**TASK DATA**

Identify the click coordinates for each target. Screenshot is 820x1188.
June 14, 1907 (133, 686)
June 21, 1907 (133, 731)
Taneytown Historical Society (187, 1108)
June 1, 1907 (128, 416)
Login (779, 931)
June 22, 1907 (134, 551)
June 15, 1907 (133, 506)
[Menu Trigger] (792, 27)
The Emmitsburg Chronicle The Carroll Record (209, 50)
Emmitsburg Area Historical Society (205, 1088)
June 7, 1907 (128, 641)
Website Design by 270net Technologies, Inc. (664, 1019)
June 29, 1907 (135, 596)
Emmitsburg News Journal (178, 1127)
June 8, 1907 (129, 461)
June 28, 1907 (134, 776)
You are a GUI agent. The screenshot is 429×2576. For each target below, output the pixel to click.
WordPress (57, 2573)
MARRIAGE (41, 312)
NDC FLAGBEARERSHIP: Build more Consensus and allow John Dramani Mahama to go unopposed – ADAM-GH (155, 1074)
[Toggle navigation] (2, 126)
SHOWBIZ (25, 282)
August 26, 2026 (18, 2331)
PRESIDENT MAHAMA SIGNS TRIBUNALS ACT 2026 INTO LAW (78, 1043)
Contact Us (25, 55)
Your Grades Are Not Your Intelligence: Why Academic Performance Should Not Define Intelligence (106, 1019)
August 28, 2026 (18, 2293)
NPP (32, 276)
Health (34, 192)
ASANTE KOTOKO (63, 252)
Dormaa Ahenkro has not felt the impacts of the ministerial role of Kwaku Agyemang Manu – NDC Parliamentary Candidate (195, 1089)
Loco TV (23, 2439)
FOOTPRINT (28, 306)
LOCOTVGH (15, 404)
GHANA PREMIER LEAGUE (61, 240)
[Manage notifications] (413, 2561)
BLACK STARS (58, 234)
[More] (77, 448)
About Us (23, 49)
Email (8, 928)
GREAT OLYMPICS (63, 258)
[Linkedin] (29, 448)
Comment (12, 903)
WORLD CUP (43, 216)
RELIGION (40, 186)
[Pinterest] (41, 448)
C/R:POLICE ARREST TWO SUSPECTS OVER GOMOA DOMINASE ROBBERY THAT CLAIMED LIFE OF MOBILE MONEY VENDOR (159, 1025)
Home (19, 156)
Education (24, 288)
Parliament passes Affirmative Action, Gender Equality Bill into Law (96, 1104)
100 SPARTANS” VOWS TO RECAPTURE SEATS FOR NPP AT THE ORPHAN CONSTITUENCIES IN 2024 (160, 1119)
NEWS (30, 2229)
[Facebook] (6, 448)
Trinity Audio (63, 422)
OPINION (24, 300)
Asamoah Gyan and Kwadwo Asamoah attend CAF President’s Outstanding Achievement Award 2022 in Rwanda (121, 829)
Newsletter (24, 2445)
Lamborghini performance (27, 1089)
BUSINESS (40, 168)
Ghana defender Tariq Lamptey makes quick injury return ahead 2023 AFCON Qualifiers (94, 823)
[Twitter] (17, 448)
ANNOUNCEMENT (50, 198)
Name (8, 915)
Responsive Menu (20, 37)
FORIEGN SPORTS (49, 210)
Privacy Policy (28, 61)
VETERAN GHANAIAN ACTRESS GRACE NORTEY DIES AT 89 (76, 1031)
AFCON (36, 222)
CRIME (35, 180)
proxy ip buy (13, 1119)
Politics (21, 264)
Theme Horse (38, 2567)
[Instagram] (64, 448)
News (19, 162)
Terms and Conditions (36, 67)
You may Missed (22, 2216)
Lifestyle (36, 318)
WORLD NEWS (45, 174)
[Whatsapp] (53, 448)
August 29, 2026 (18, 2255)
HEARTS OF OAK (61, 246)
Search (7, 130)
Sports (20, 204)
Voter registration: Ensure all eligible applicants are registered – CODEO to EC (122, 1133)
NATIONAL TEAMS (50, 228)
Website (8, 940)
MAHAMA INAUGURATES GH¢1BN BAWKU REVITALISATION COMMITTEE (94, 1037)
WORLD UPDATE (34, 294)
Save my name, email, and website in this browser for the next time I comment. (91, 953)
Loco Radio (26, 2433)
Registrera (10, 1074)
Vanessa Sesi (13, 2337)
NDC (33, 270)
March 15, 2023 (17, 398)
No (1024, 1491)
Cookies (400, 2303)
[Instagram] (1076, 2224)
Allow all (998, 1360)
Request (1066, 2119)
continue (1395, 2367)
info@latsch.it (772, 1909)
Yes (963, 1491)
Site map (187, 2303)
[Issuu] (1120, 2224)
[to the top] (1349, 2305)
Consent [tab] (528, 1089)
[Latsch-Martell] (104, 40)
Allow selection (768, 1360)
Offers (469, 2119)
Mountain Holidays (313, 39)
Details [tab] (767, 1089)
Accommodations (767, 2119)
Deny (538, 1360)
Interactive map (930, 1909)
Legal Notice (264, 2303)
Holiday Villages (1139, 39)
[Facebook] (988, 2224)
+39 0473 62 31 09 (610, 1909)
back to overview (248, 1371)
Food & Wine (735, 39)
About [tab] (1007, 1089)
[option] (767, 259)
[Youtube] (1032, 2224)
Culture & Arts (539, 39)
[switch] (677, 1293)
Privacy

**WORK INSTRUCTIONS**
Write a verbatim copy of the listing above.

**RESPONSE BOX**
Identify the click coordinates for each target. Screenshot is 820x1188.
June 14, 1907 (133, 686)
June 21, 1907 (133, 731)
Taneytown Historical Society (187, 1108)
June 1, 1907 (128, 416)
Login (779, 931)
June 22, 1907 (134, 551)
June 15, 1907 (133, 506)
[Menu Trigger] (792, 27)
The Emmitsburg Chronicle The Carroll Record (209, 50)
Emmitsburg Area Historical Society (205, 1088)
June 7, 1907 (128, 641)
Website Design by 270net Technologies, Inc. (664, 1019)
June 29, 1907 (135, 596)
Emmitsburg News Journal (178, 1127)
June 8, 1907 (129, 461)
June 28, 1907 (134, 776)
You are a GUI agent. The screenshot is 429×2576. For each target below, output the pixel to click.
WordPress (57, 2573)
MARRIAGE (41, 312)
NDC FLAGBEARERSHIP: Build more Consensus and allow John Dramani Mahama to go unopposed – ADAM-GH (155, 1074)
[Toggle navigation] (2, 126)
SHOWBIZ (25, 282)
August 26, 2026 (18, 2331)
PRESIDENT MAHAMA SIGNS TRIBUNALS ACT 2026 INTO LAW (78, 1043)
Contact Us (25, 55)
Your Grades Are Not Your Intelligence: Why Academic Performance Should Not Define Intelligence (106, 1019)
August 28, 2026 (18, 2293)
NPP (32, 276)
Health (34, 192)
ASANTE KOTOKO (63, 252)
Dormaa Ahenkro has not felt the impacts of the ministerial role of Kwaku Agyemang Manu – NDC Parliamentary Candidate (195, 1089)
Loco TV (23, 2439)
FOOTPRINT (28, 306)
LOCOTVGH (15, 404)
GHANA PREMIER LEAGUE (61, 240)
[Manage notifications] (413, 2561)
BLACK STARS (58, 234)
[More] (77, 448)
About Us (23, 49)
Email (8, 928)
GREAT OLYMPICS (63, 258)
[Linkedin] (29, 448)
Comment (12, 903)
WORLD CUP (43, 216)
RELIGION (40, 186)
[Pinterest] (41, 448)
C/R:POLICE ARREST TWO SUSPECTS OVER GOMOA DOMINASE ROBBERY THAT CLAIMED LIFE OF MOBILE MONEY VENDOR (159, 1025)
Home (19, 156)
Education (24, 288)
Parliament passes Affirmative Action, Gender Equality Bill into Law (96, 1104)
100 SPARTANS” VOWS TO RECAPTURE SEATS FOR NPP AT THE ORPHAN CONSTITUENCIES IN 2024 (160, 1119)
NEWS (30, 2229)
[Facebook] (6, 448)
Trinity Audio (63, 422)
OPINION (24, 300)
Asamoah Gyan and Kwadwo Asamoah attend CAF President’s Outstanding Achievement Award 2022 in Rwanda (121, 829)
Newsletter (24, 2445)
Lamborghini performance (27, 1089)
BUSINESS (40, 168)
Ghana defender Tariq Lamptey makes quick injury return ahead 2023 AFCON Qualifiers (94, 823)
[Twitter] (17, 448)
ANNOUNCEMENT (50, 198)
Name (8, 915)
Responsive Menu (20, 37)
FORIEGN SPORTS (49, 210)
Privacy Policy (28, 61)
VETERAN GHANAIAN ACTRESS GRACE NORTEY DIES AT 89 (76, 1031)
AFCON (36, 222)
CRIME (35, 180)
proxy ip buy (13, 1119)
Politics (21, 264)
Theme Horse (38, 2567)
[Instagram] (64, 448)
News (19, 162)
Terms and Conditions (36, 67)
You may Missed (22, 2216)
Lifestyle (36, 318)
WORLD NEWS (45, 174)
[Whatsapp] (53, 448)
August 29, 2026 (18, 2255)
HEARTS OF OAK (61, 246)
Search (7, 130)
Sports (20, 204)
Voter registration: Ensure all eligible applicants are registered – CODEO to EC (122, 1133)
NATIONAL TEAMS (50, 228)
Website (8, 940)
MAHAMA INAUGURATES GH¢1BN BAWKU REVITALISATION COMMITTEE (94, 1037)
WORLD UPDATE (34, 294)
Save my name, email, and website in this browser for the next time I comment. (91, 953)
Loco Radio (26, 2433)
Registrera (10, 1074)
Vanessa Sesi (13, 2337)
NDC (33, 270)
March 15, 2023 (17, 398)
No (1024, 1491)
Cookies (400, 2303)
[Instagram] (1076, 2224)
Allow all (998, 1360)
Request (1066, 2119)
continue (1395, 2367)
info@latsch.it (772, 1909)
Yes (963, 1491)
Site map (187, 2303)
[Issuu] (1120, 2224)
[to the top] (1349, 2305)
Consent [tab] (528, 1089)
[Latsch-Martell] (104, 40)
Allow selection (768, 1360)
Offers (469, 2119)
Mountain Holidays (313, 39)
Details [tab] (767, 1089)
Accommodations (767, 2119)
Deny (538, 1360)
Interactive map (930, 1909)
Legal Notice (264, 2303)
Holiday Villages (1139, 39)
[Facebook] (988, 2224)
+39 0473 62 31 09 (610, 1909)
back to overview (248, 1371)
Food & Wine (735, 39)
About [tab] (1007, 1089)
[option] (767, 259)
[Youtube] (1032, 2224)
Culture & Arts (539, 39)
[switch] (677, 1293)
Privacy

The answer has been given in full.